START Dataset extract

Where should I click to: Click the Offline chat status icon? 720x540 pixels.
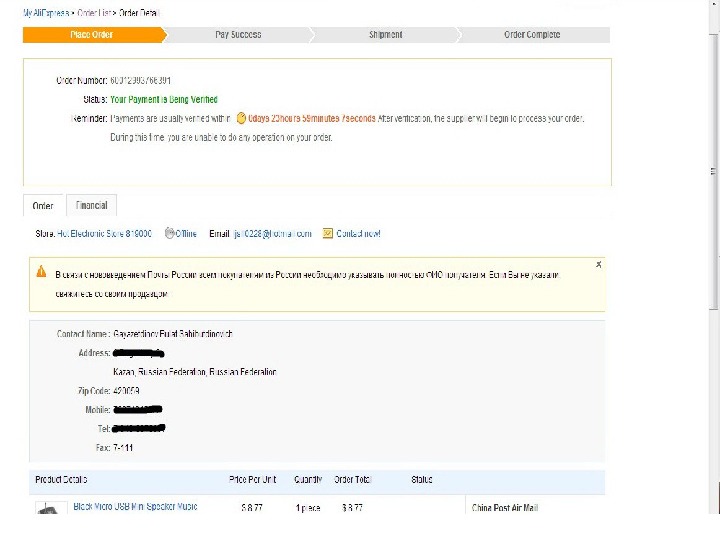tap(169, 234)
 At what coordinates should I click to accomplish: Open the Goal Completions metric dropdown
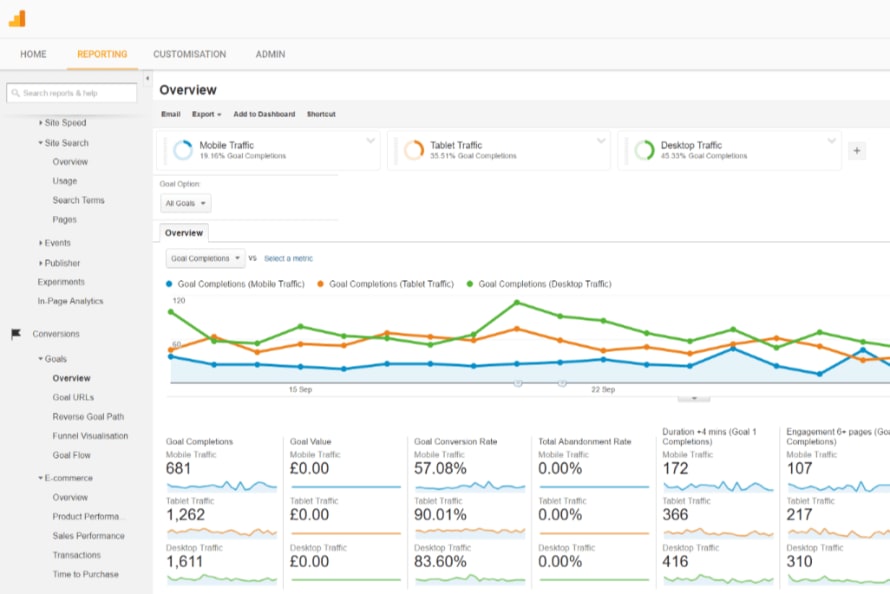(x=205, y=258)
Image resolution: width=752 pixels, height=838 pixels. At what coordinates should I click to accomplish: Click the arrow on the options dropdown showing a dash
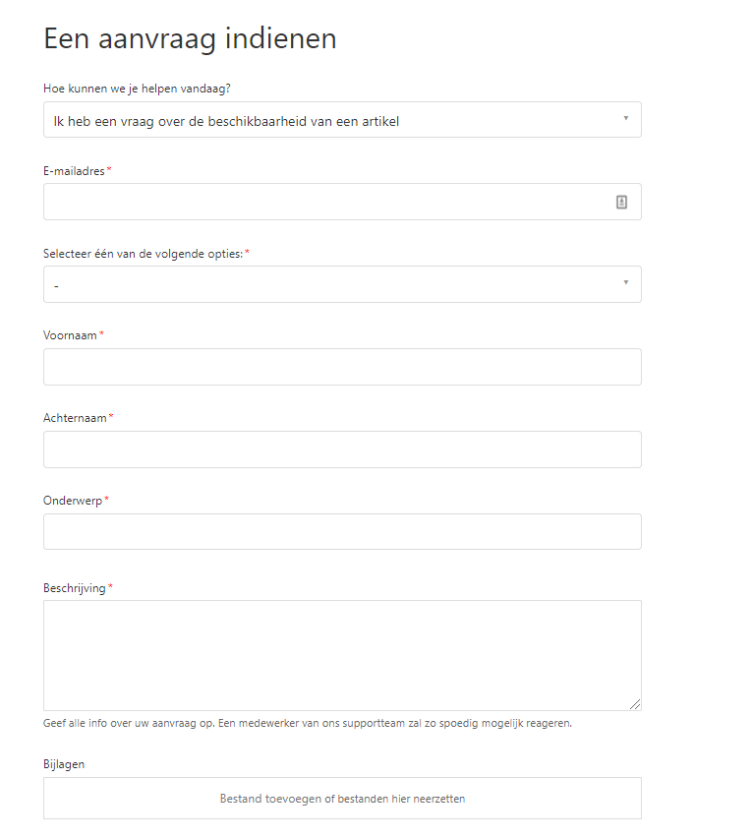(x=626, y=284)
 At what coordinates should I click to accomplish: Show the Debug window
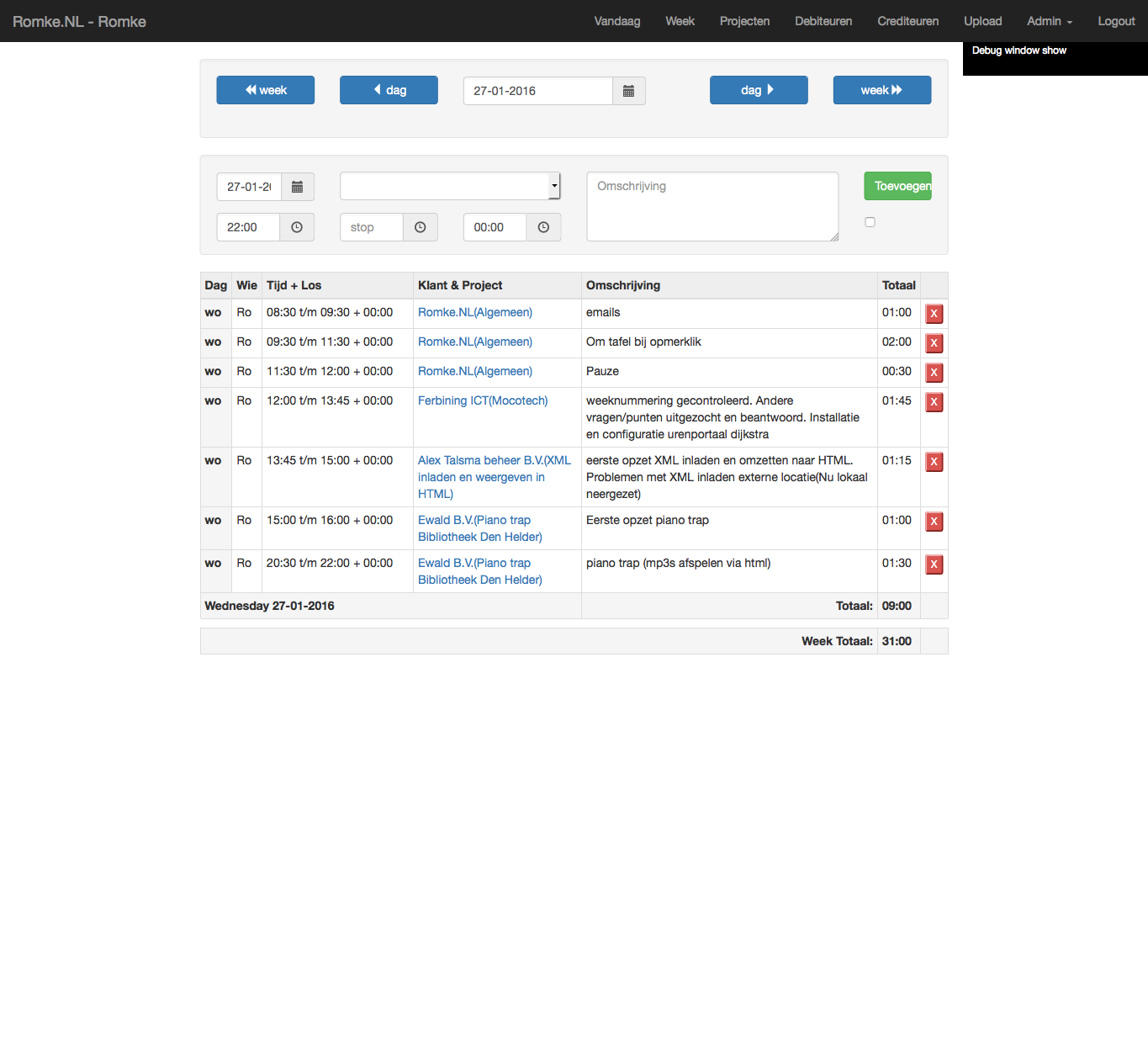1018,50
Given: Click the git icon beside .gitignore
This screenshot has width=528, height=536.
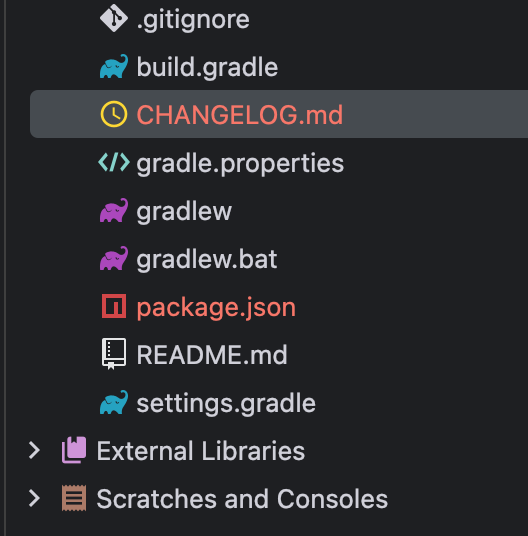Looking at the screenshot, I should click(114, 18).
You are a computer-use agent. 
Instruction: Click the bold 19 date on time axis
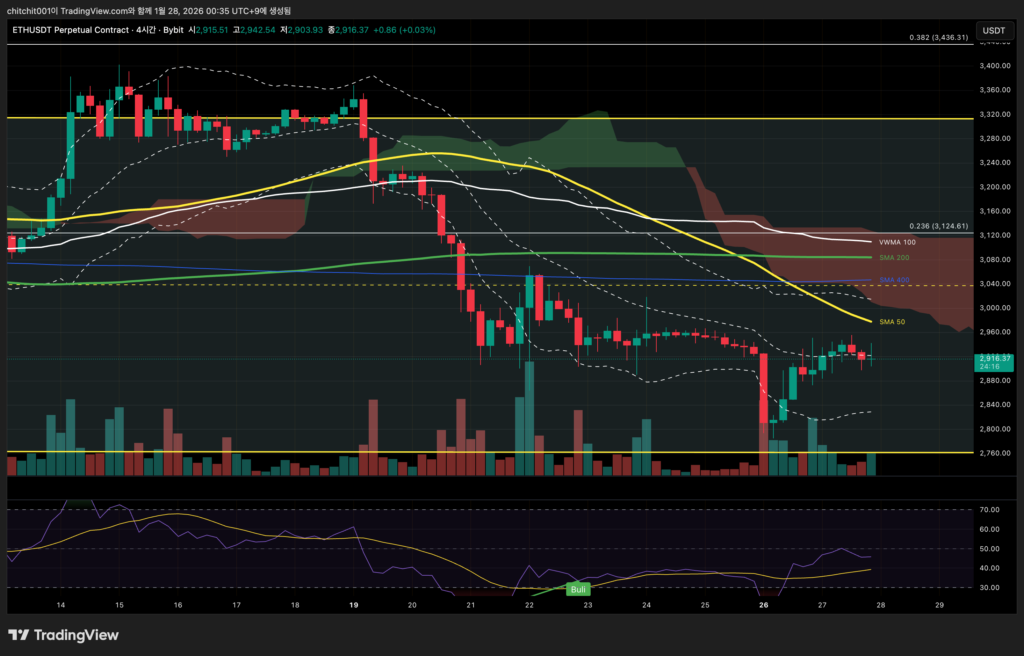click(354, 605)
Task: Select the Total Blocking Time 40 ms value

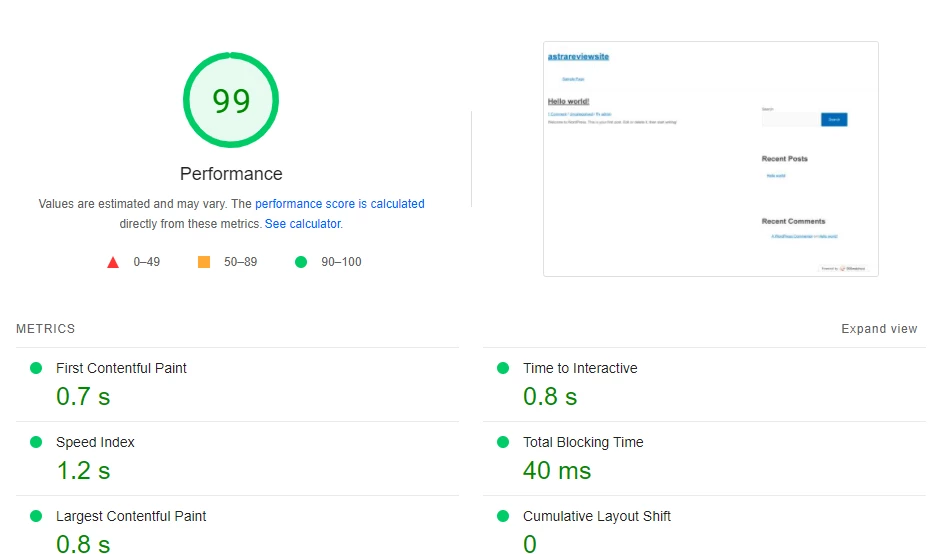Action: click(557, 470)
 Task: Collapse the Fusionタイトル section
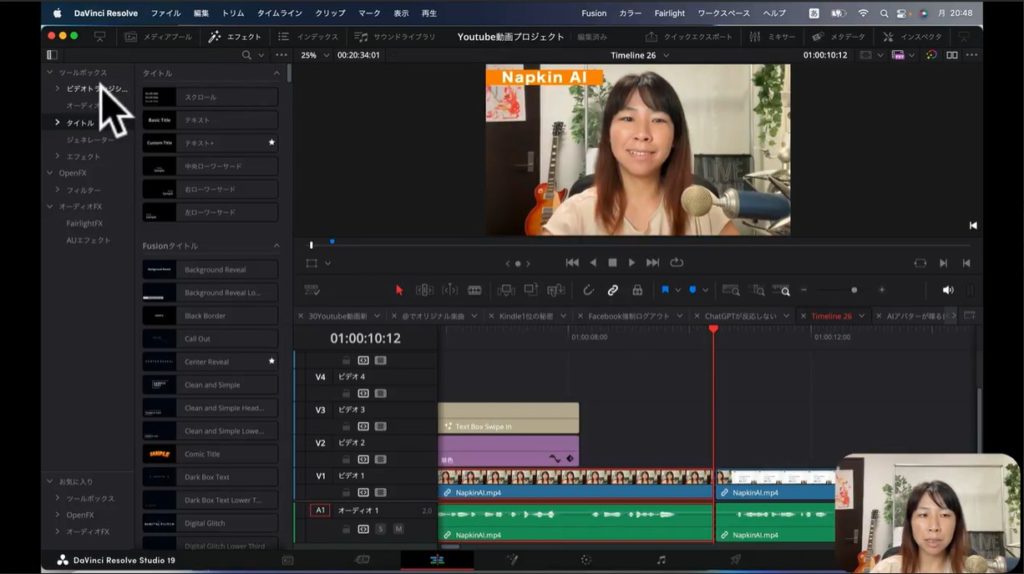pos(277,245)
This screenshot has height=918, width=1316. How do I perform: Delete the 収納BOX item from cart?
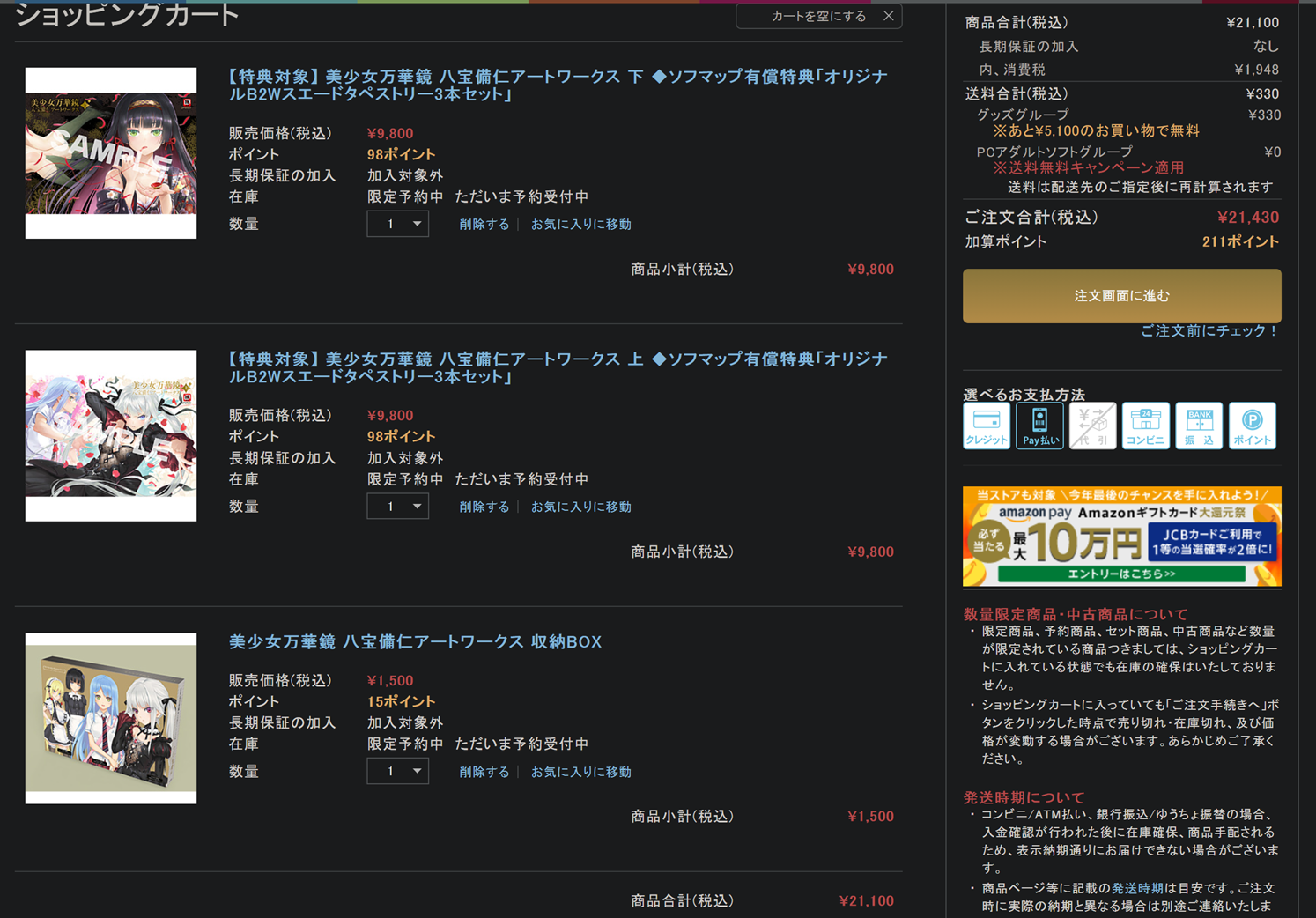pyautogui.click(x=484, y=773)
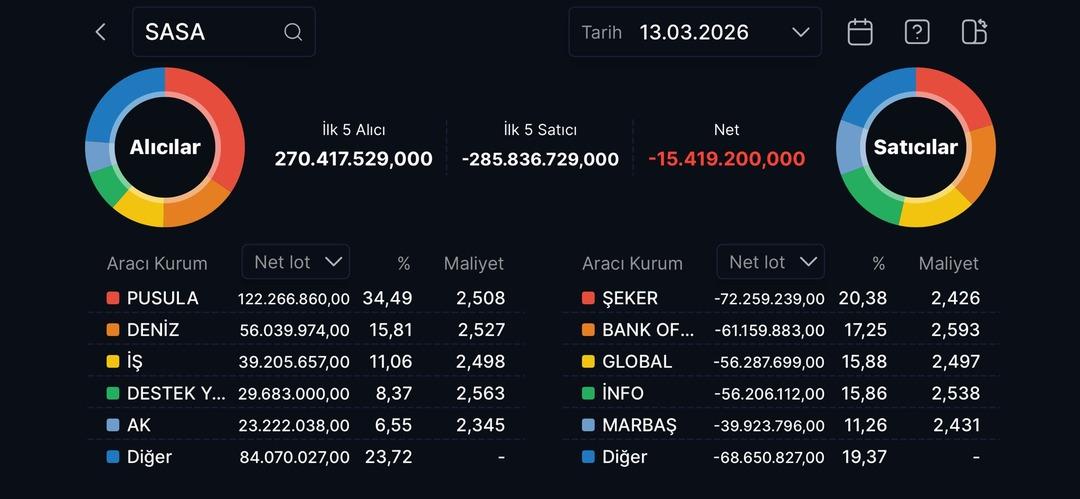This screenshot has height=499, width=1080.
Task: Go back with the left arrow icon
Action: 100,32
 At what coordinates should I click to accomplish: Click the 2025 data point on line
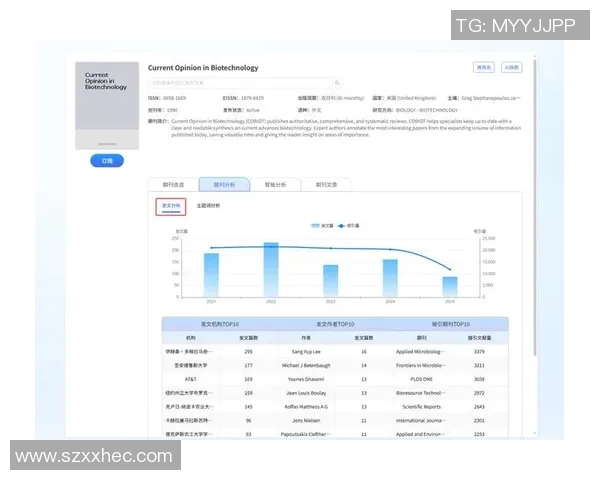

END Dataset extract

- Requirement -
Every record above must be repeated exactly, with the pictures dropped.

- The answer -
Where should I click to: Click the Offline chat status icon? 720x540 pixels.
tap(169, 234)
 At what coordinates should I click to accomplish: Open the Goal Completions metric dropdown
(x=205, y=258)
Image resolution: width=752 pixels, height=838 pixels. At what coordinates should I click to accomplish: Click the arrow on the options dropdown showing a dash
(x=626, y=284)
 At what coordinates should I click to accomplish: Show the Debug window
1018,50
Given: Click the git icon beside .gitignore
This screenshot has width=528, height=536.
Looking at the screenshot, I should click(114, 18).
You are a computer-use agent. 
Instruction: Click the bold 19 date on time axis
click(354, 605)
Task: Select the Total Blocking Time 40 ms value

Action: click(557, 470)
 Task: Collapse the Fusionタイトル section
pos(277,245)
This screenshot has height=918, width=1316. How do I perform: Delete the 収納BOX item from cart?
pyautogui.click(x=484, y=773)
This screenshot has height=499, width=1080.
Task: Go back with the left arrow icon
Action: 100,32
 At what coordinates should I click to accomplish: Click the 2025 data point on line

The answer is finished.